Exercise instructions:
1. Transcribe a passage from the essay about hitting a deer, starting at "As humans there" and ending after "of the tapestry.".
2. In the essay about hitting a deer, what did the writer do after driving the last few minutes home?

Extracted text:
* * *
I hit and killed a deer on my way home last night, our worlds colliding at one very precise moment in time. Those who know me well know that this is not the kind of thing that my sensitive nervous system typically handles in a skillful way. I flinched and closed my eyes on impact, and when I opened them I didn’t see the deer within my frazzled field of vision. I drove the last few minutes home trembling before turning back to find it, laying my hand on her soft, lifeless body and saying a prayer. There was guilt and grief, and also an unusually calm clarity.
As humans there is always death just beyond our fingertips – on our dinner plates, below our feet, keeping our bodies warm, fueling our various wants and needs – but we are often so far removed that we do not have any kind of relationship with it. There is an intimacy at the precipice of life and death that brings the veil very thin, and creates a deeper well to acknowledge, take responsibility, offer gratitude, and grieve. To let it take up space in your heart and feel into the greater cycles that are constantly turning, the aliveness and sentience in everything around us, shimmering at the outer edges of our vision. There is power in giving and taking life that deserves our full attention and reverence – the power of creation and destruction is woven into the fabric of our collective being, and we do a great disservice to ourselves by pulling our threads out of the tapestry.
It is not lost on me that there are always messages below the surface, and shared contracts being fulfilled. The deer folk have always come to me with reminders of grace, ease, and gentleness, with their sweet innocence, and it is interesting that we would come together in this intimately violent way. I also notice this comes at a time when the archetype of the sweet good girl has been dying a slow death inside of me, and may very well be meeting her ultimate and swift end as we speak. I also know, simultaneously, that this did not happen *for* me, and none of it means anything. But there is always sticky sweet medicine dripping from every sacred and profane exchange, and I will always choose to drink up every last drop.
* * *
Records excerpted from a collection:
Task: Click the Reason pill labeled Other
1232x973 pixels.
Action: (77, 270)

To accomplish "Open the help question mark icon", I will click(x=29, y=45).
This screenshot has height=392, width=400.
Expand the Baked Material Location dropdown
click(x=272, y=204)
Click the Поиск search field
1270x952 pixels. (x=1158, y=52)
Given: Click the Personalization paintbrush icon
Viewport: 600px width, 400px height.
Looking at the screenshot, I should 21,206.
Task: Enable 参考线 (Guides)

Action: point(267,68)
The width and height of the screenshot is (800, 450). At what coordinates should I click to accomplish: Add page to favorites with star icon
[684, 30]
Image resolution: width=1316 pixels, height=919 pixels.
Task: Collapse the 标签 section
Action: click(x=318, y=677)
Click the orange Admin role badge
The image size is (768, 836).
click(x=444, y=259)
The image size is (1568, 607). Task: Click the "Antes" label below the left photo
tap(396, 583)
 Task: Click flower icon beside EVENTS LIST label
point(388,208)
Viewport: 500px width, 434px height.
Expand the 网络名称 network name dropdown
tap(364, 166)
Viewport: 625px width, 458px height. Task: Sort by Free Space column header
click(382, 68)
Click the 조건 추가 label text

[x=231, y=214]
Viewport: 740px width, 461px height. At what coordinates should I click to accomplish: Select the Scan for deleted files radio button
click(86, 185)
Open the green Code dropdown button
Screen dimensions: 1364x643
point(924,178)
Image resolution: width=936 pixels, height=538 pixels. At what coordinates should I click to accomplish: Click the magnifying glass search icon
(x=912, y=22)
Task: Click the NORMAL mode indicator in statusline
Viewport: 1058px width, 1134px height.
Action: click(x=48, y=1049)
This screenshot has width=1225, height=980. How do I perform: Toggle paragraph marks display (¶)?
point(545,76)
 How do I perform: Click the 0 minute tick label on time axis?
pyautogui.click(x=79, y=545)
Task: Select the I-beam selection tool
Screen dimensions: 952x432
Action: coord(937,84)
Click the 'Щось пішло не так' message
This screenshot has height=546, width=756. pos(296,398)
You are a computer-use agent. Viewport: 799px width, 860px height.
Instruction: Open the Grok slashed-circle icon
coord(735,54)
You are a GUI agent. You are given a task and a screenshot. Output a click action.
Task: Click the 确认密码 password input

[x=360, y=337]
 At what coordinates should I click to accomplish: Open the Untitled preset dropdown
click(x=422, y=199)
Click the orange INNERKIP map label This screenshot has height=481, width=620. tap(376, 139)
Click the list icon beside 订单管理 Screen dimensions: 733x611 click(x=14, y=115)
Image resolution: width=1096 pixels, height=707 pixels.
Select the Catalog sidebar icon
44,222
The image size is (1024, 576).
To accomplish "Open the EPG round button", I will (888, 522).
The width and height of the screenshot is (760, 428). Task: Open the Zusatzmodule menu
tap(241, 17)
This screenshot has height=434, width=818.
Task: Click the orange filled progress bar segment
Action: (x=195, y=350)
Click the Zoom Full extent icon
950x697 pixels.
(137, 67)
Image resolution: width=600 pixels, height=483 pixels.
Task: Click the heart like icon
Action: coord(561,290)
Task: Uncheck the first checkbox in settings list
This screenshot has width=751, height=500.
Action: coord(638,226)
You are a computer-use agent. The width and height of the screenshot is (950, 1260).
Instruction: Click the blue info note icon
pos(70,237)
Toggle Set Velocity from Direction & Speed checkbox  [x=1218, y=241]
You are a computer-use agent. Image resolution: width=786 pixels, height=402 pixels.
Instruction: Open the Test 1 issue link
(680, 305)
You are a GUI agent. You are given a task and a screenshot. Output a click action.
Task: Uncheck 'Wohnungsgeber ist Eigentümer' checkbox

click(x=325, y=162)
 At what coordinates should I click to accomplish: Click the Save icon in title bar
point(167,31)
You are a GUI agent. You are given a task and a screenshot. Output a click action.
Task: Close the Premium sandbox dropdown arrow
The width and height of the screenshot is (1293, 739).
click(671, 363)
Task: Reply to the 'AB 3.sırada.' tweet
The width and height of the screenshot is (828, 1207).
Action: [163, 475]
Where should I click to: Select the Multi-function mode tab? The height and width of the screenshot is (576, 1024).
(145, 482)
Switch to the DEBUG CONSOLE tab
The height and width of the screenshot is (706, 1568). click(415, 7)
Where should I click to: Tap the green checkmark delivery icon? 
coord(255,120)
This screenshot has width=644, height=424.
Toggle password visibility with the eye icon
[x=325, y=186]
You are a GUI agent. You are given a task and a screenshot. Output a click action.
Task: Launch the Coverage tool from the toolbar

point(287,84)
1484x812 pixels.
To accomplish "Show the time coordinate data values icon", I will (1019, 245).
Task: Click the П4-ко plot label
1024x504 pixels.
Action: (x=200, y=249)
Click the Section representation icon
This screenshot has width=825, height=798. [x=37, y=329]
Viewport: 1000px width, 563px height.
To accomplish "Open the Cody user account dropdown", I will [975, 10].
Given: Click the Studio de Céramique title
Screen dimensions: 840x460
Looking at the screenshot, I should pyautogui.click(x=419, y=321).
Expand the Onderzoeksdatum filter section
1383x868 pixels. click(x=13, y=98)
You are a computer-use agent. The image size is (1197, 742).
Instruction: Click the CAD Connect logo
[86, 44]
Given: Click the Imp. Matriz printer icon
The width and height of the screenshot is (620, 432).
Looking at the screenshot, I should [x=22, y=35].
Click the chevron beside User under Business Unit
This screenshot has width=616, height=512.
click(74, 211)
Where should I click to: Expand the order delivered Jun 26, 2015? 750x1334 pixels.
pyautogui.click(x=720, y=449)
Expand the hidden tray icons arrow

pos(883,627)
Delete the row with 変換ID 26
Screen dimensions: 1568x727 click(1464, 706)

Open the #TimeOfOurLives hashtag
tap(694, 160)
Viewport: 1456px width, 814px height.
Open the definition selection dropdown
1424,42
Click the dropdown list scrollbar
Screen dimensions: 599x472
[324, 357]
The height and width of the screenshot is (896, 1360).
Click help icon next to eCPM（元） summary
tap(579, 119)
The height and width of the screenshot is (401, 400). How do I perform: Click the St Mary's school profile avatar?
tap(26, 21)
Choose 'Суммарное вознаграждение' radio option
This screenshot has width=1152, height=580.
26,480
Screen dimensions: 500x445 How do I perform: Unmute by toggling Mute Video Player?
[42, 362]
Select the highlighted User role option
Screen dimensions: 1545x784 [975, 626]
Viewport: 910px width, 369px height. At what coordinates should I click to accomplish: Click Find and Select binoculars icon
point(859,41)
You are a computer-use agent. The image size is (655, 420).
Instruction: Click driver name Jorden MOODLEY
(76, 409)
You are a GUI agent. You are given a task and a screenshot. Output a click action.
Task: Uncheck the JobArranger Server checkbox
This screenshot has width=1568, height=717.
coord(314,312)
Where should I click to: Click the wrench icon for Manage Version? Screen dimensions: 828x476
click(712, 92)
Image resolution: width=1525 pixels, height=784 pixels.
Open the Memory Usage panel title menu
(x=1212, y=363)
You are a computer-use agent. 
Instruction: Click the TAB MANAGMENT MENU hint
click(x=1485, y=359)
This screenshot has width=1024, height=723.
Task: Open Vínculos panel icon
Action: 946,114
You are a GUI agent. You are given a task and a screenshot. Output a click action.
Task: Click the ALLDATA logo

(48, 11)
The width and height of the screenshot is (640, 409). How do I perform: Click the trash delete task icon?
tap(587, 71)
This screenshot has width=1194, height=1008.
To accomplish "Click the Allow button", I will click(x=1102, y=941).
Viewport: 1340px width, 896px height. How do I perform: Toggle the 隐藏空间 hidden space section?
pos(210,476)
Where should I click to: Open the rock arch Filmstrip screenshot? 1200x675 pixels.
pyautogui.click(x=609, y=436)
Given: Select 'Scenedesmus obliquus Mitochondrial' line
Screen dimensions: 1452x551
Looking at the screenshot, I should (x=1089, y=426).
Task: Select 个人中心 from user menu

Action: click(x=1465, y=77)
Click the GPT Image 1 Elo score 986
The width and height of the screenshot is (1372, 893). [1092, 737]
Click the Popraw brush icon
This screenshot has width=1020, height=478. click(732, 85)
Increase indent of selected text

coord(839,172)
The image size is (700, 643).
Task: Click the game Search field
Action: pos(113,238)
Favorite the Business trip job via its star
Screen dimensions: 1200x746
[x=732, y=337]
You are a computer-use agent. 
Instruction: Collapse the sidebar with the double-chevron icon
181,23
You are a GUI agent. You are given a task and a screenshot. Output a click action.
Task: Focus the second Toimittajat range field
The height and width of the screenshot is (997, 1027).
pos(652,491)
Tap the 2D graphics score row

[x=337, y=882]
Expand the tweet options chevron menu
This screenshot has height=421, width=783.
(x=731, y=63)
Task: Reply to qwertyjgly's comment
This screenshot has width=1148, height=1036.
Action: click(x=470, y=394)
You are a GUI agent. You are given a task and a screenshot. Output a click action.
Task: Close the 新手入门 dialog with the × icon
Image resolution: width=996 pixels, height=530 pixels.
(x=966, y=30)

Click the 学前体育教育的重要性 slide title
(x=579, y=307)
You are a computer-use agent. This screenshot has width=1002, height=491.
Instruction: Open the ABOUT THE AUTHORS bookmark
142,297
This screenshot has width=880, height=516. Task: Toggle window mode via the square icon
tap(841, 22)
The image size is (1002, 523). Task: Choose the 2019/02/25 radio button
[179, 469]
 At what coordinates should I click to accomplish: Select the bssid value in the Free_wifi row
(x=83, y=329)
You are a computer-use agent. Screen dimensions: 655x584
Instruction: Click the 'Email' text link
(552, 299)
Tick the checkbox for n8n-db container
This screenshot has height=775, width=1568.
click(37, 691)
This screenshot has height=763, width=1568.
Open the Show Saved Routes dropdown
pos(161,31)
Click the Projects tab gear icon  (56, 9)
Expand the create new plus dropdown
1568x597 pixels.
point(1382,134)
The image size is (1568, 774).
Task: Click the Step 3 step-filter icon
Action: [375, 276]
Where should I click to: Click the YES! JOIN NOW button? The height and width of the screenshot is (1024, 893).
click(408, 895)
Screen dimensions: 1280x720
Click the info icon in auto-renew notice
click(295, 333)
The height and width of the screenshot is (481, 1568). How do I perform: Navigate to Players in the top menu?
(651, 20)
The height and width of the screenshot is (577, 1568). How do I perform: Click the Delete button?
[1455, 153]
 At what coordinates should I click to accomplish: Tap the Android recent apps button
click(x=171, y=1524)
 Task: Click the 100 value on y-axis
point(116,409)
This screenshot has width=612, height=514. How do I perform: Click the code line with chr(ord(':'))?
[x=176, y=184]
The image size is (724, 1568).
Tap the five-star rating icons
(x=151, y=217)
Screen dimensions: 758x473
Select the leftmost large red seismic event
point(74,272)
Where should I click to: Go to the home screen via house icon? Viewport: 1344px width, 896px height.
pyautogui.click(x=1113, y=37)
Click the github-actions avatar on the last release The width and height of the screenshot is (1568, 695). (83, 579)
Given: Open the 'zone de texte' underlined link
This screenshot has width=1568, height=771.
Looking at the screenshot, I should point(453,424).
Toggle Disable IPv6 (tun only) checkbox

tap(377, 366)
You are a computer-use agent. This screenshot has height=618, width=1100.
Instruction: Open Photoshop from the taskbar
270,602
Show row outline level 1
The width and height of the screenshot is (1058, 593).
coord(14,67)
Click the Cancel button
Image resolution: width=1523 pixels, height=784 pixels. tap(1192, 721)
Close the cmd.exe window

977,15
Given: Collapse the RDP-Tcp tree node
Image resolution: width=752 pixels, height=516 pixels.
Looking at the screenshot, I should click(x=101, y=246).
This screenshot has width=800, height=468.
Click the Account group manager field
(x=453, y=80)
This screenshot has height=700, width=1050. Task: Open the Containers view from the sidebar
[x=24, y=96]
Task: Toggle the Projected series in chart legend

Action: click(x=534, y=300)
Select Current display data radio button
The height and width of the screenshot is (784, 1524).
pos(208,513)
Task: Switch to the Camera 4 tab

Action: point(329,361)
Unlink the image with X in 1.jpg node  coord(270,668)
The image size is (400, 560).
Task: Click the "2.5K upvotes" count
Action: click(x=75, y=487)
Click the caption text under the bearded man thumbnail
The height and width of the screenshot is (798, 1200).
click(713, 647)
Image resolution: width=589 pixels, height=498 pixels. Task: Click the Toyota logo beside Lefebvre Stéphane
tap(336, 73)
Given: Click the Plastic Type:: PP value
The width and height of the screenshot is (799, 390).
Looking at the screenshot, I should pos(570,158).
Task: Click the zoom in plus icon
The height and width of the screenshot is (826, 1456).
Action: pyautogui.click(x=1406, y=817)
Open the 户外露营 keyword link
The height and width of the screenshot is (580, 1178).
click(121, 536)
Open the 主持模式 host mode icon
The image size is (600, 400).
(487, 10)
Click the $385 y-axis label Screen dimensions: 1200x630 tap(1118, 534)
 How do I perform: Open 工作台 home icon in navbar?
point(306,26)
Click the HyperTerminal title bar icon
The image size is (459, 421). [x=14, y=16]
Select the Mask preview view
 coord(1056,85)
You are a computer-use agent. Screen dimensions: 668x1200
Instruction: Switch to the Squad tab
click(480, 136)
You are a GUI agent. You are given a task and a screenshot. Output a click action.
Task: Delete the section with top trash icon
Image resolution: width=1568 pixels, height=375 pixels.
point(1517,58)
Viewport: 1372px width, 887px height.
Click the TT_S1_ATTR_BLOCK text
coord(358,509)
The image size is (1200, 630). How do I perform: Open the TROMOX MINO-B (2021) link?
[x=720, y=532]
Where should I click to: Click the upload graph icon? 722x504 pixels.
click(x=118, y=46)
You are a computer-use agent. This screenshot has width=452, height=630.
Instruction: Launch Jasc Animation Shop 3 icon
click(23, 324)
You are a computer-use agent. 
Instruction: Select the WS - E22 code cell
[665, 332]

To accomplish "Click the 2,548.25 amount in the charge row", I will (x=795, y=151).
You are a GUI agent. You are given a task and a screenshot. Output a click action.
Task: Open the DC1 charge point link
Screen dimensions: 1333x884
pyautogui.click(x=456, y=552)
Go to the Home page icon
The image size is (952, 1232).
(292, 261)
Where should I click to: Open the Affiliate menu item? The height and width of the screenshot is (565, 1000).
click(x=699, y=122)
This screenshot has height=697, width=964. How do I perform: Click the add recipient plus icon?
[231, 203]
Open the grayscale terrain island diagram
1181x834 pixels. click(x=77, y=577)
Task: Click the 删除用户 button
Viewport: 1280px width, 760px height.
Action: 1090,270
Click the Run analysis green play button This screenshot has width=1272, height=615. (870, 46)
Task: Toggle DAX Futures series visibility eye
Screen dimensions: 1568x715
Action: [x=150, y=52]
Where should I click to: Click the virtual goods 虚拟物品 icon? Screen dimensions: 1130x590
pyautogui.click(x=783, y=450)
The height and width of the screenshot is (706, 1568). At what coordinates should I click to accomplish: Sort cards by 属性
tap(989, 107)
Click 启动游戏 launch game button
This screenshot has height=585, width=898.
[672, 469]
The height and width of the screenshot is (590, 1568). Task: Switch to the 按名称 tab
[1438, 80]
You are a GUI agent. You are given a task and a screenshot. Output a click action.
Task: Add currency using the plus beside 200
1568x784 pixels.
* * *
Answers by item number:
1.
As humans there is always death just beyond our fingertips – on our dinner plates, below our feet, keeping our bodies warm, fueling our various wants and needs – but we are often so far removed that we do not have any kind of relationship with it. There is an intimacy at the precipice of life and death that brings the veil very thin, and creates a deeper well to acknowledge, take responsibility, offer gratitude, and grieve. To let it take up space in your heart and feel into the greater cycles that are constantly turning, the aliveness and sentience in everything around us, shimmering at the outer edges of our vision. There is power in giving and taking life that deserves our full attention and reverence – the power of creation and destruction is woven into the fabric of our collective being, and we do a great disservice to ourselves by pulling our threads out of the tapestry.

2. The writer turned back to find the deer, laid a hand on her soft, lifeless body and said a prayer.